WILMINGTON, Mass. -- Bruins center Patrice Bergeron is likely to return to the lineup Wednesday night against the Sabres at TD Garden, with coach Claude Julien saying it was “highly probable” Bergeron would play.
When he does return, Bergeron obviously will give a lift to the Bruins both offensively and defensively as the 2012 Selke Trophy winner’s two-way play has been sorely missed since he suffered a concussion on April 2 and missed the last six games.
But while Bergeron’s skill was absent from the Bruins lineup as he battled to recover from his fourth concussion, his leadership wasn’t. Last Thursday morning, prior to the Bruins’ 2-1 loss to the Islanders, Bergeron addressed his teammates in a players-only meeting and let them know that he felt they could be better.

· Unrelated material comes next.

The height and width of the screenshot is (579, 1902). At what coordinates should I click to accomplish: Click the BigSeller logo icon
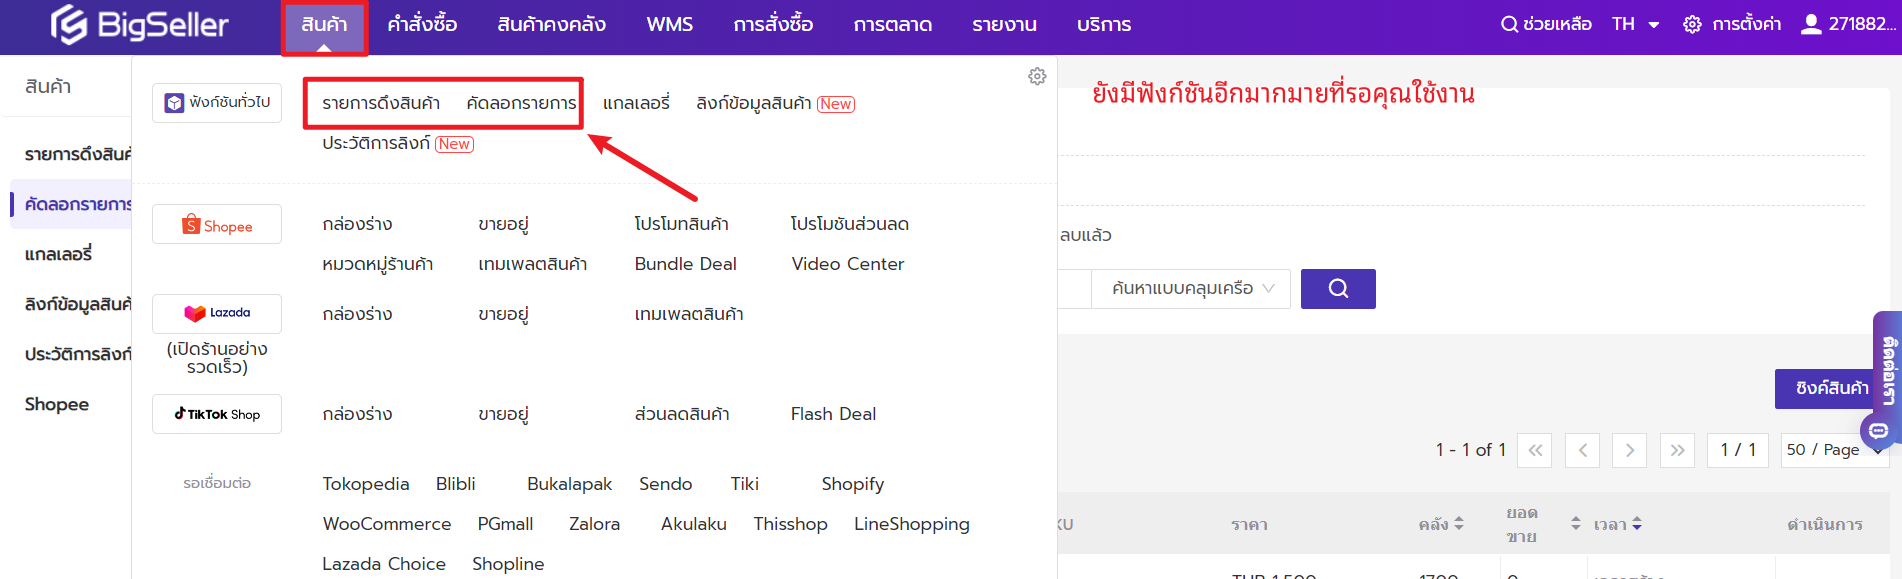[69, 24]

“At some point in the year, everyone in my position has to do that and make sure that the team realizes how good we can be as a team,” the Bruins alternate captain said. “I just told them it’s about getting back to basics and playing how we can play and how I know we can play.”

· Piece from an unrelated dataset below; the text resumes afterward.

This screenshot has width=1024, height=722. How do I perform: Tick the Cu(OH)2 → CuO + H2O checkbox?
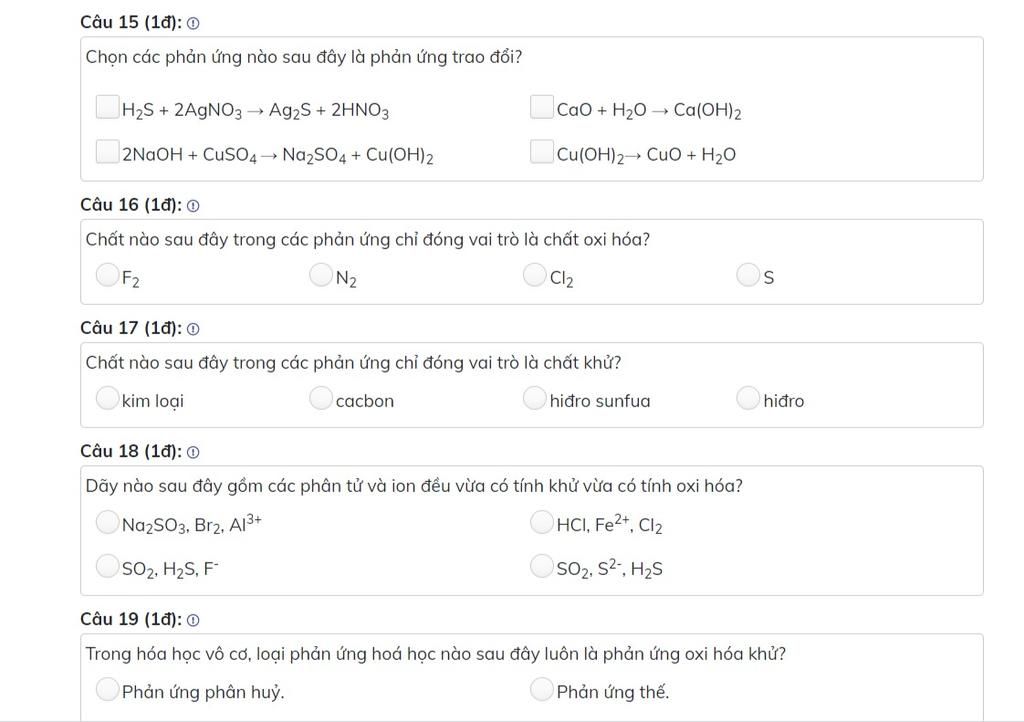pyautogui.click(x=541, y=151)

Bergeron has had the privilege of learning from some true leaders over the course of his career, dating back to his rookie season of 2003-04 when Marty Lapointe took him under his wing as a mentor and allowed the 18-year-old from Quebec City to live with his family as he adapted to an English-speaking community. Bergeron also played with Glen Murray and then Mark Recchi as he became an alternate captain for the Bruins. All three helped mold Bergeron as a leader and now he feels he knows when he needs to address his team.

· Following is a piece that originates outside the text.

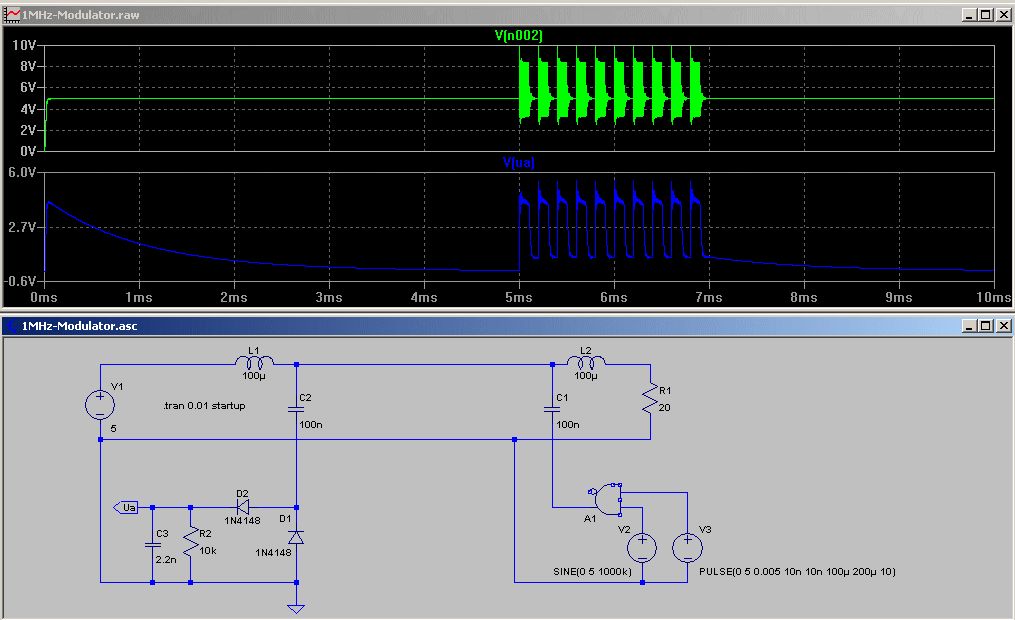Select the V1 voltage source symbol
Image resolution: width=1015 pixels, height=620 pixels.
tap(100, 405)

“My first year I learned from one of the best,” Bergeron said of Lapointe. “Marty for me was an amazing leader. Then [Recchi] obviously and [Murray] too, but [Recchi] was really important because I was older and an assistant captain by then. So it was a time that I needed to really learn a lot about leadership and how to apply it. [Recchi] really took the time to do that and teach me. I learned that it has to come naturally and you have to speak from your heart.”
While the Bruins have lost two games since Bergeron spoke to his teammates, he has seen signs that they’re reverting to the brand of hockey they should be playing.
“I really feel even in the last two games and specifically Carolina, we had some good things happening that had slipped out of our game that were coming back,” Bergeron said. “[Tuesday's] practice was a perfect example because I thought we were going hard the whole time and it all starts in practice. So that’s a good sign and hopefully we can go from there.”